Plusieurs éléments dérangent avec HAPPYish à commencer par ce discours sur les changements à cause (ou non) des réseaux sociaux. Sur ce point, le train est déjà passé et la série qui doit avoir au moins cinq ans de retard ne nous apprend plus grand-chose. De plus, Thom et Lee sont dans la quarantaine et à les entendre, ils en ont 80 tellement ils semblent dépassés par les événements et ce qu’il y a de plus irritant, c’est que ce couple qui a tout pour être heureux (relations solides, enfant, maison de banlieue, etc.) ne fait que se plaindre. On peine justement à comprendre leur hargne qui s’exprime par un nombre impressionnant de « fuck » (« Fuck Mad Men », « Don’t fuck with my fucking bubble » et même : « fuck you God ») et des analogies douteuses (« Corporate america is just like german porn ») qui ne font rien d’autre que de nous irriter à la longue. Thom déplore par-dessus tout le côté narcissique des jeunes alors qu’il est assurément pire qu’eux à ce sujet et avec la verve qu’on lui connaît maintenant, on se demande comment se fait-il qu’il n’ait pas encore été viré ou plus logiquement, qu’il n’ait pas démissionné, lui qui a tôt fait d’affirmer : « I work for Satan. »
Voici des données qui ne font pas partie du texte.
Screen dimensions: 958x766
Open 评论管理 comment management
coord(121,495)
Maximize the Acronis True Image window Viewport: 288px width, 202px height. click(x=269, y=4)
Les téléspectateurs eux au moins ont démissionné puisqu’ils étaient 1,57 million pour la première d’HAPPYish et que la semaine suivante, il ne restait plus que 240 000 fidèles. Pour le troisième épisode, la glissade continue avec 210 000. Ne comptons donc pas sur un succès à long terme. Quant à Grace and Frankie, la réalité rejoint malheureusement la fiction. C’est qu’on a appris peu de temps après le lancement de la série que Sam Waterson et Martin Sheen ont touché le même salaire que Fonda et Tomlin, bien que ceux-ci campent des personnages somme toute secondaires. Considérant les dénonciations de sexisme qui se multiplient depuis des mois à Hollywood, disons que la nouvelle fiction de Netflix est d’un réalisme… déconcertant.